• **Supplied passage**
------------------------------------------------------------------------

If you use the link here, KB gets a tiny percentage (and it was free shipping for Amazon Prime.)

Betsy


----------



## carlobee (Jul 21, 2009)

Susan Boyle is one talented woman!


----------



## Carol Hanrahan (Mar 31, 2009)

I get goosebumps every time I watch that video.  I think I'm living vicariously through Susan Boyle.  My CD is on the way....


----------



## drenee (Nov 11, 2008)

I get goosebumps too.  Also when I watch Paul Potts' audition on the same show.  (Can't think of the name of it.)
deb


----------



## Betsy the Quilter (Oct 27, 2008)

Me too. Here's the link to Paul Potts
http://www.youtube.com/watch?v=1k08yxu57NA

Betsy


----------



## drenee (Nov 11, 2008)

Thank you, Betsy.  That one makes me cry.  I think I'll not watch it tonight.  
deb


----------



## sjc (Oct 29, 2008)

------------------------------------------------------------------------

• **Dataset section**
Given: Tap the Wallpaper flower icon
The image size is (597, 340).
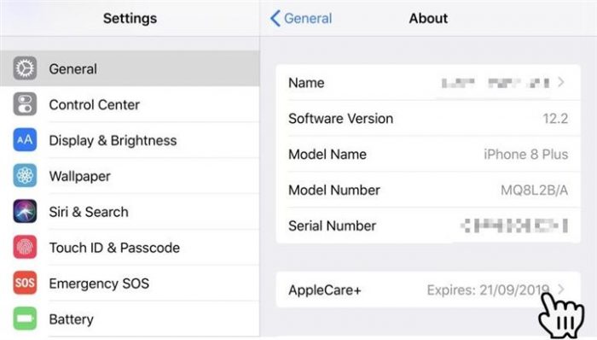Looking at the screenshot, I should (x=25, y=176).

------------------------------------------------------------------------

• **Directives**
1) Answer these questions about the Susan Boyle forum thread:
(a) What does Carol Hanrahan say is on the way?
(b) Besides Susan Boyle's, whose audition gives drenee goosebumps?
(c) What effect does drenee say the Paul Potts video has on her?
2) From the Susan Boyle forum thread, copy out the text between "## Carol Hanrahan" and "on the way....", inclusive.
3) Write the next part of the Susan Boyle forum thread, picking up after its final line.
The material above comes from a separate source.

• **Responses by task**
1)
(a) Her CD.
(b) Paul Potts'.
(c) It makes her cry.

2)
## Carol Hanrahan (Mar 31, 2009)

I get goosebumps every time I watch that video.  I think I'm living vicariously through Susan Boyle.  My CD is on the way....

3)
I pre-ordered it last week...the voice of an angel.  I don't think I've ever been happier for another human being in my life.  Kudos to her.


----------



## Selcien (Oct 31, 2008)

Both Susan Boyle and Paul Potts were brought up here, and since my comments can apply to one as easily as the other I figured that I'd just lump them together.

I have to say that it was impressive to hear how they sounded after seeing what they looked like, judgmental, but there you have it.

As far as their sound goes, I mean in the not watching the videos and just listening way, and as far as I'm capable of discerning, they both seemed skilled/talented at singing, but their voices/style does nothing for me.

With that said, I'm happy for both of them.

Dream a little dream...


----------



## Carol Hanrahan (Mar 31, 2009)

I have the cd in my car, and have really enjoyed listening to it.  Esp. Wild Horses.  I think she did a great job on that song.  I hope she puts another cd out soon!


----------



## CegAbq (Mar 17, 2009)

Her version of 'Amazing Grace' is truly ..... *amazing*  I love it.


----------



## luvmy4brats (Nov 9, 2008)

I'm putting it on my iphone now. Can't wait to start listening to it.


----------



## Debra Purdy Kong (Apr 1, 2009)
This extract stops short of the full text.